Remove ALL data in TableA with the same campaignID, then insert all the new data from #TableB. (This is the old behavior. With this option, they'll never be duplicates.)
If a row in #TableB has the same id as a row in TableA, then update that row in TableA with the row from #TableB (Effectively, this is "replacing" the old data with the new data)
If a row in #TableB has the same id as a row in TableA, then ignore that row in #TableB (Essentially, this is preserving the original data, and ignoring the new data).
A user doesn't get to choose this on a row-by-row basis. She chooses how the data will be merged, and this logic is applied to the entire data set.
In a similar application I worked on that used MySQL, I used the "LOAD DATA INFILE" function, with the "REPLACE" or "IGNORE" option. But I don't know how to do this with SQL Server/T-SQL.
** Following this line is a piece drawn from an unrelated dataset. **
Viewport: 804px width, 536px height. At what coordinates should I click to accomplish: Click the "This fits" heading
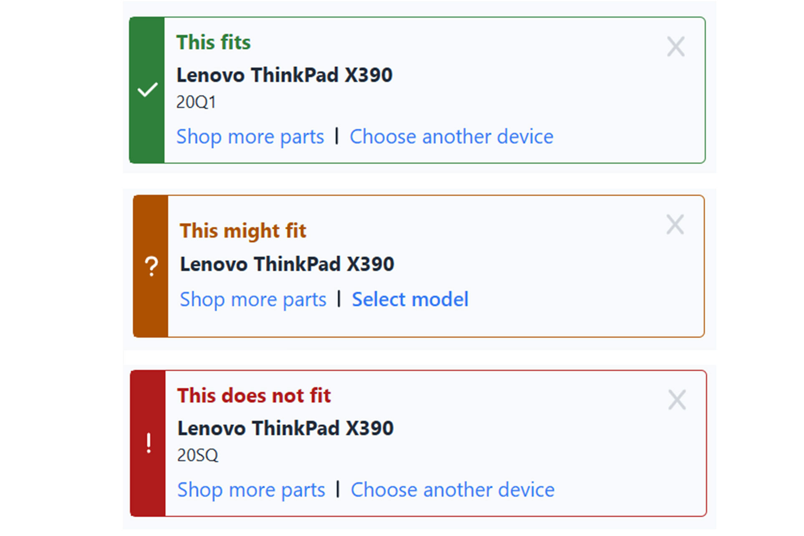[213, 43]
Any solution needs to be efficient enough to handle the fact that TableA has millions of rows, and #TableB (the new data set) may have 10k-20k rows.
I googled for something like a "Merge" command (something that seems to be supported for SQL Server 2008), but I only have access to SQL Server 2005.
In rough pseudocode, I need something like this:
If user selects option 1:
[I'm all set here - I have this working]
If user selects option 2 (replace):
merge into TableA as Target
using #TableB as Source
on TableA.id=#TableB.id
when matched then
update row in TableA with row from #TableB
when not matched then
insert row from #TableB into TableA
If user selects option 3 (preserve):
merge into TableA as Target
using #TableB as Source
on TableA.id=#TableB.id
when matched then
do nothing
when not matched then
insert row from #TableB into TableA
How about this?
option 2:
begin tran;
delete from tablea where exists (select 1 from tableb where tablea.id=tableb.id);
insert into tablea select * from tableb;
commit tran;
option 3:
begin tran;
delete from tableb where exists (select 1 from tablea where tablea.id=tableb.id);
insert into tablea select * from tableb;
commit tran;
As for performance, so long as the id field(s) in tablea (the big table) are indexed, you should be fine.
Why are you using Upserts when he claims he wanted a MERGE? MAREG in SQL 2008 is faster and more efficient.
I would let the merge handle the differences.